Only the lines below from the one containing "スタッフ (1467, 954)" to the one containing "MEMBERSHIP (1028, 1786)" should be repeated, both included and unchanged.

(Saved data entries)
-- Opening Marker --

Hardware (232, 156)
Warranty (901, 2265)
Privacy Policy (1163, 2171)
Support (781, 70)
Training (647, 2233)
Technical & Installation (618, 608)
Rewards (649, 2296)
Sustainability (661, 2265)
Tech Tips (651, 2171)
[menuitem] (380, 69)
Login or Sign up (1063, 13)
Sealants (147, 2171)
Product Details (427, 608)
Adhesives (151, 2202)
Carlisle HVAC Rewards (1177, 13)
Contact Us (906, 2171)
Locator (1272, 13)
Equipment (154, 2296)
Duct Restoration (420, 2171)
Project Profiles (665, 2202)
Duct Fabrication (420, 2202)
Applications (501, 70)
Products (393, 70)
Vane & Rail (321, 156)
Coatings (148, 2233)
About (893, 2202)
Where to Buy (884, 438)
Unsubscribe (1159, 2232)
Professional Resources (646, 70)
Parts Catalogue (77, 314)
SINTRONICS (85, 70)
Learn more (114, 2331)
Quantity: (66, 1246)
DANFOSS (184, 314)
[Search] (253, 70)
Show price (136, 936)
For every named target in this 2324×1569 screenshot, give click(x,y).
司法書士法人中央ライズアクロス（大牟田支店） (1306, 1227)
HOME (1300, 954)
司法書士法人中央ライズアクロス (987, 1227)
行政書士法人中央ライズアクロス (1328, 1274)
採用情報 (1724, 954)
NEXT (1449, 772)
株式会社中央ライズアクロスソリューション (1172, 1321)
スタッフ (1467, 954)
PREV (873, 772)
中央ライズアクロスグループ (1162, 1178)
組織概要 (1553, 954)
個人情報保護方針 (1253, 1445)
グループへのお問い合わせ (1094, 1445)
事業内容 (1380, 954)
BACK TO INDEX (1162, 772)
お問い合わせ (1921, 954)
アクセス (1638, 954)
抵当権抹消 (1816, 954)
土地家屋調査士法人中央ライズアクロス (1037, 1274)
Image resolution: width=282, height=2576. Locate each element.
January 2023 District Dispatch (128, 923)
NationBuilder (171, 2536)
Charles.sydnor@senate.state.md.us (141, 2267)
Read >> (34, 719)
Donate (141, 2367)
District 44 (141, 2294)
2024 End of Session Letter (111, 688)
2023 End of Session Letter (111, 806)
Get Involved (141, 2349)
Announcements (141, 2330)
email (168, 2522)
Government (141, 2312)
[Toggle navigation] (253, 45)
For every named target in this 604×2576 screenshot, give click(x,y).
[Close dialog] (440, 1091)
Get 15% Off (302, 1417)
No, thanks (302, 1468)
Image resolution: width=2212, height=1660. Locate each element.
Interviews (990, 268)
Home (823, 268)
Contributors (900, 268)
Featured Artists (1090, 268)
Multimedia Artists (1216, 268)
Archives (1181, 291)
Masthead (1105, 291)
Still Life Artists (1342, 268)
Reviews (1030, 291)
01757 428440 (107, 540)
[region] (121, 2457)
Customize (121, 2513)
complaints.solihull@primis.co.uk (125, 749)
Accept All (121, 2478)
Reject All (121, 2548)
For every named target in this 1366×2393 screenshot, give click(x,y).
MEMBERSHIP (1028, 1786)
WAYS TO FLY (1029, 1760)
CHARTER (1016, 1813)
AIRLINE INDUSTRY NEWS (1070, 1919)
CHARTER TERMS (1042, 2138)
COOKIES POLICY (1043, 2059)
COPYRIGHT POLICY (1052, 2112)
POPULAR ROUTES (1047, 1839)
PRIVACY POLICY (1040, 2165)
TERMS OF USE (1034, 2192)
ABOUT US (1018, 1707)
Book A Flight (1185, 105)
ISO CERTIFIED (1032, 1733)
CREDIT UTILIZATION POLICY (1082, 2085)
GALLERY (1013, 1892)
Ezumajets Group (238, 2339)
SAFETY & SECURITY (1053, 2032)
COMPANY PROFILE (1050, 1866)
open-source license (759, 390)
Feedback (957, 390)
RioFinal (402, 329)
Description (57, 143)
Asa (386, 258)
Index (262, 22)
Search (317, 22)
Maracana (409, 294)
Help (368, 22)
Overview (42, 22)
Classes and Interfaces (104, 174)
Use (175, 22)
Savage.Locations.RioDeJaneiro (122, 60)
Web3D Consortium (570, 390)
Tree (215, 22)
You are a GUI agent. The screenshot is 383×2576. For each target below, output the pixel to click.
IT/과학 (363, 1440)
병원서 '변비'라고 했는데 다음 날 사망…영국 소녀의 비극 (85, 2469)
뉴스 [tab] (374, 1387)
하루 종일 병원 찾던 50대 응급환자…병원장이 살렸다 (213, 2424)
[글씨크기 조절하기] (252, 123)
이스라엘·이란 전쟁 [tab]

-- Closing Marker --

RESULT FOR THIS EXERCISE
スタッフ (1467, 954)
PREV (873, 772)
中央ライズアクロスグループ (1162, 1178)
組織概要 (1553, 954)
個人情報保護方針 (1253, 1445)
グループへのお問い合わせ (1094, 1445)
事業内容 (1380, 954)
BACK TO INDEX (1162, 772)
お問い合わせ (1921, 954)
アクセス (1638, 954)
抵当権抹消 (1816, 954)
土地家屋調査士法人中央ライズアクロス (1037, 1274)
Image resolution: width=282, height=2576. Locate each element.
January 2023 District Dispatch (128, 923)
NationBuilder (171, 2536)
Charles.sydnor@senate.state.md.us (141, 2267)
Read >> (34, 719)
Donate (141, 2367)
District 44 (141, 2294)
2024 End of Session Letter (111, 688)
2023 End of Session Letter (111, 806)
Get Involved (141, 2349)
Announcements (141, 2330)
email (168, 2522)
Government (141, 2312)
[Toggle navigation] (253, 45)
For every named target in this 604×2576 screenshot, give click(x,y).
[Close dialog] (440, 1091)
Get 15% Off (302, 1417)
No, thanks (302, 1468)
Image resolution: width=2212, height=1660. Locate each element.
Interviews (990, 268)
Home (823, 268)
Contributors (900, 268)
Featured Artists (1090, 268)
Multimedia Artists (1216, 268)
Archives (1181, 291)
Masthead (1105, 291)
Still Life Artists (1342, 268)
Reviews (1030, 291)
01757 428440 (107, 540)
[region] (121, 2457)
Customize (121, 2513)
complaints.solihull@primis.co.uk (125, 749)
Accept All (121, 2478)
Reject All (121, 2548)
For every named target in this 1366×2393 screenshot, give click(x,y).
MEMBERSHIP (1028, 1786)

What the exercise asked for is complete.